Hydrolysis Liabilities (string) : Hydrolysis liabilities to quantify.

Default: [‘DP - Hydrolysis’]

Choices: DP - Hydrolysis

Isomerization Liabilities (string) : Isomerization liabilities to quantify.

Default: [‘DG - Isomerization’, ‘DS - Isomerization’, ‘DD - Isomerization’]

Choices: D[GSD] - Isomerization, DG - Isomerization, DS - Isomerization, DD - Isomerization

Polyspecificity Liabilities (string) : Polyspecificity liabilities to quantify.

Default: [‘Three Consecutive Aromatics - Polyspecificity’, ‘RR - Polyspecificity’, ‘VG - Polyspecificity’, ‘VV - Polyspecificity’, ‘WW - Polyspecificity’, ‘GGG - Polyspecificity’, ‘WXW - Polyspecificity’, ‘YY - Polyspecificity’]

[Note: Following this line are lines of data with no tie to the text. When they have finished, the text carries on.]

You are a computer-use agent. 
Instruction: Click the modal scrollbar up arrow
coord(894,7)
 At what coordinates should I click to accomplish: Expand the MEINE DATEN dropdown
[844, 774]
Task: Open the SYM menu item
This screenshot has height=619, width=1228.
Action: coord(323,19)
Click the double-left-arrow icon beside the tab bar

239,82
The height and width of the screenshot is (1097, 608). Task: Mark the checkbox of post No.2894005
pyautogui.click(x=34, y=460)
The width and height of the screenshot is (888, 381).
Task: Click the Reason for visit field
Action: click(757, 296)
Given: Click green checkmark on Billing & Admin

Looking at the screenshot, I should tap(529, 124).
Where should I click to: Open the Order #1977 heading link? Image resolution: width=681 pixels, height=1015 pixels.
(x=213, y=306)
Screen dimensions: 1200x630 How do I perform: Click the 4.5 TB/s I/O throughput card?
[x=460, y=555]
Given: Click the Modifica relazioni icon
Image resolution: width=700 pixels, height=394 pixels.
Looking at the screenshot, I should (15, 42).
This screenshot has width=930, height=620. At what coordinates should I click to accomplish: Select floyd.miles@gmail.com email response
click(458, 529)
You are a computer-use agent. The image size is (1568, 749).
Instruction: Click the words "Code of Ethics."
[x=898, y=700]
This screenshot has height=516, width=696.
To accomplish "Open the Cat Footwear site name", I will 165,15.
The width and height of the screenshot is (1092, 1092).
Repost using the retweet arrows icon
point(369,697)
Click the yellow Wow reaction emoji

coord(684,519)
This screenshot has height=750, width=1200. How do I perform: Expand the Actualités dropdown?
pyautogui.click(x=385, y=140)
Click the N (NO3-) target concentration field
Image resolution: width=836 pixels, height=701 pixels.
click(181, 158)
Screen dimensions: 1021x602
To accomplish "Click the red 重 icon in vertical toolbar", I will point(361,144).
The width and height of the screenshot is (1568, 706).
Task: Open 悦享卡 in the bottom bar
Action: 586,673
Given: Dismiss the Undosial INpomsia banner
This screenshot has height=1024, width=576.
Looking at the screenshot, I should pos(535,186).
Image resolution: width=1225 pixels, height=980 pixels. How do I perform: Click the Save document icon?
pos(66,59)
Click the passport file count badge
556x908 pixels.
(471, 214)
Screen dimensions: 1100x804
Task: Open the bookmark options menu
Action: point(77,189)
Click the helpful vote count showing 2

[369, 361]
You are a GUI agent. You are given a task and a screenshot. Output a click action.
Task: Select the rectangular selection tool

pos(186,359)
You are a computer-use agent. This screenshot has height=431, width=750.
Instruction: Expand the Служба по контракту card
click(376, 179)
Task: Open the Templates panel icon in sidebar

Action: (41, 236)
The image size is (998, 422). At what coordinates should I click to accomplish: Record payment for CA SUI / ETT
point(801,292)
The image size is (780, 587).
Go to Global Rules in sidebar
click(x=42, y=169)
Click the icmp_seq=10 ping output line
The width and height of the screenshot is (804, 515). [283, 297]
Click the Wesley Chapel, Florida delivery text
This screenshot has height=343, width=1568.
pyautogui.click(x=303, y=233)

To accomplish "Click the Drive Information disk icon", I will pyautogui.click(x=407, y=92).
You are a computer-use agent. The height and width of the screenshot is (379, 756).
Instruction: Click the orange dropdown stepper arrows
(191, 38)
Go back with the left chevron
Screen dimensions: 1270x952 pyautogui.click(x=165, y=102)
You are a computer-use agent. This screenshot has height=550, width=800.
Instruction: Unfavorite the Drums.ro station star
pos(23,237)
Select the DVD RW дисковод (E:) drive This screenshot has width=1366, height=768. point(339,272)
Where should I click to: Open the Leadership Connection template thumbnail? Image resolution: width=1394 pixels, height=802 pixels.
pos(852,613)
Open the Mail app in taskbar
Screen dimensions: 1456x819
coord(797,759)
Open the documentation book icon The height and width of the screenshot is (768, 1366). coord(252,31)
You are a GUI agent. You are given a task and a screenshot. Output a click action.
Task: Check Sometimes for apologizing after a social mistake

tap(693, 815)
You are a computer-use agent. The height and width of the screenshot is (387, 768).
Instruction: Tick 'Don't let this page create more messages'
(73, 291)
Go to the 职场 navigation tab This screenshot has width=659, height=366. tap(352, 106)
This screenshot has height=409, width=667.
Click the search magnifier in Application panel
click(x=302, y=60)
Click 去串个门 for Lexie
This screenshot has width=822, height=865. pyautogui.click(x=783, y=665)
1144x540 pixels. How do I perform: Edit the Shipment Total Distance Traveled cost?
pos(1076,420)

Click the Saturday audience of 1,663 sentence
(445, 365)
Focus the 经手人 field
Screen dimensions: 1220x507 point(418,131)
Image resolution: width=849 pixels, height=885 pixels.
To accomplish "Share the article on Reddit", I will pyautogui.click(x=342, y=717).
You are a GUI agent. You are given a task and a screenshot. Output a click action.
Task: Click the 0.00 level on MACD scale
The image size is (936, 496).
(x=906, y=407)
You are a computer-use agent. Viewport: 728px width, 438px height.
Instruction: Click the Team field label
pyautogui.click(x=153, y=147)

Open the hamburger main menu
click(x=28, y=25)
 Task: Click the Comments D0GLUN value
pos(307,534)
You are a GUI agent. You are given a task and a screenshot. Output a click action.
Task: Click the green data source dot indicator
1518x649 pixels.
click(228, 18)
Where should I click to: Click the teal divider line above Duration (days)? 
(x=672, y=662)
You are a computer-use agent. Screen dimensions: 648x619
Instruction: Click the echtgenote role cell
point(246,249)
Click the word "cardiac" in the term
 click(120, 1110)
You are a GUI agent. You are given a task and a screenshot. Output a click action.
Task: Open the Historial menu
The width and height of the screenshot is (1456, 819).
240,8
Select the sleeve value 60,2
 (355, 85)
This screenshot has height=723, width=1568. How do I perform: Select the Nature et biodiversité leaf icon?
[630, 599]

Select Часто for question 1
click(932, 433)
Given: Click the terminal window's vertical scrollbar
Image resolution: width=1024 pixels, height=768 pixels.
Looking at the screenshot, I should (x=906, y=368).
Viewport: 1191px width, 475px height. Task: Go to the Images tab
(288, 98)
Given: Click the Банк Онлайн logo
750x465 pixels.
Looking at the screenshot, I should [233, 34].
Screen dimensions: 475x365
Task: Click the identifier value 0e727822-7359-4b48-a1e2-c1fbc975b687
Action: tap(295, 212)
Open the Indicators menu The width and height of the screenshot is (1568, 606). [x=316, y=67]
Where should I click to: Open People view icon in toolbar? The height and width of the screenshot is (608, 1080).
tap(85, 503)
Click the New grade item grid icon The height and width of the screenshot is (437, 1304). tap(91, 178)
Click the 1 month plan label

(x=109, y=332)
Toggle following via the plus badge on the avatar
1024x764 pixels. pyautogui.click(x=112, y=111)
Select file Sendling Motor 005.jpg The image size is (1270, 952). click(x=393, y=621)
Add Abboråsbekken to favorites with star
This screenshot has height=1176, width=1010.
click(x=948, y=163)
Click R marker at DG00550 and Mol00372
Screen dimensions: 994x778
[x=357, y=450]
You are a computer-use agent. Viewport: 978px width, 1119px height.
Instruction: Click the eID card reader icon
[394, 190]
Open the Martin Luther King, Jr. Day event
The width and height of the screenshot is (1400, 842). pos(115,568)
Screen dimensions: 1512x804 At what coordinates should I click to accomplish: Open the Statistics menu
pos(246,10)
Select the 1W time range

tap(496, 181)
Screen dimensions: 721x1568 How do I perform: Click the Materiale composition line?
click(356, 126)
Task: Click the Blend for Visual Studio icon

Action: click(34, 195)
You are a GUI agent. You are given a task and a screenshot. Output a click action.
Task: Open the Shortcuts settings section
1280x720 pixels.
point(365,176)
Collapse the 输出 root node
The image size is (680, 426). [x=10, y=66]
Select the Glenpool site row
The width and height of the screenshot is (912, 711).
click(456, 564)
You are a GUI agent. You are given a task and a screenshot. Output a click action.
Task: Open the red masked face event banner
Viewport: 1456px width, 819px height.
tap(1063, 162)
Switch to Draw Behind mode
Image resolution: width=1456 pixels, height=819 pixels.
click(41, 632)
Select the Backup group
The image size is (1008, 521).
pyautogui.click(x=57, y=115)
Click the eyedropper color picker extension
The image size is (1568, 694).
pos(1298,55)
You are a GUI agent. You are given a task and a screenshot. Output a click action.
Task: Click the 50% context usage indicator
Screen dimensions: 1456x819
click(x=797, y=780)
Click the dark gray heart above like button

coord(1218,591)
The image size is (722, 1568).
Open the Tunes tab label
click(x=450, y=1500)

Choices: Three Consecutive Aromatics - Polyspecificity, RR - Polyspecificity, VG - Polyspecificity, VV - Polyspecificity, YY - Polyspecificity, WW - Polyspecificity, GGG - Polyspecificity, WXW - Polyspecificity

Key Downstream Hidden Parameters

Liability Database File (file_in) : Provide liabilities file (xls, csv, tsv) with 2 columns (regex pattern, name of liability). DO NOT INCLUDE characters ‘+’ or ‘,’ in second description ‘name of liability’ column. Special case liabilities include net charge, Parker hydropathy and unpaired cysteine. For net charge, write “Charge”, case-sensitive, in first column and the net charge integer in second column (values above are flagged). Similarly, for Parker hydropathy, write “Parker Hydropathy”, case-sensitive, in first column and the hydropathy float value in second column (values below are flagged). For unpaired cysteine write “Cysteine”, case-sensitive, and in second column can write anything but typically write “Unpaired Cysteine”. NOTE, if even number of cysteines exists and cysteines are only spaced within 3 AAs, these are still considered unpaired.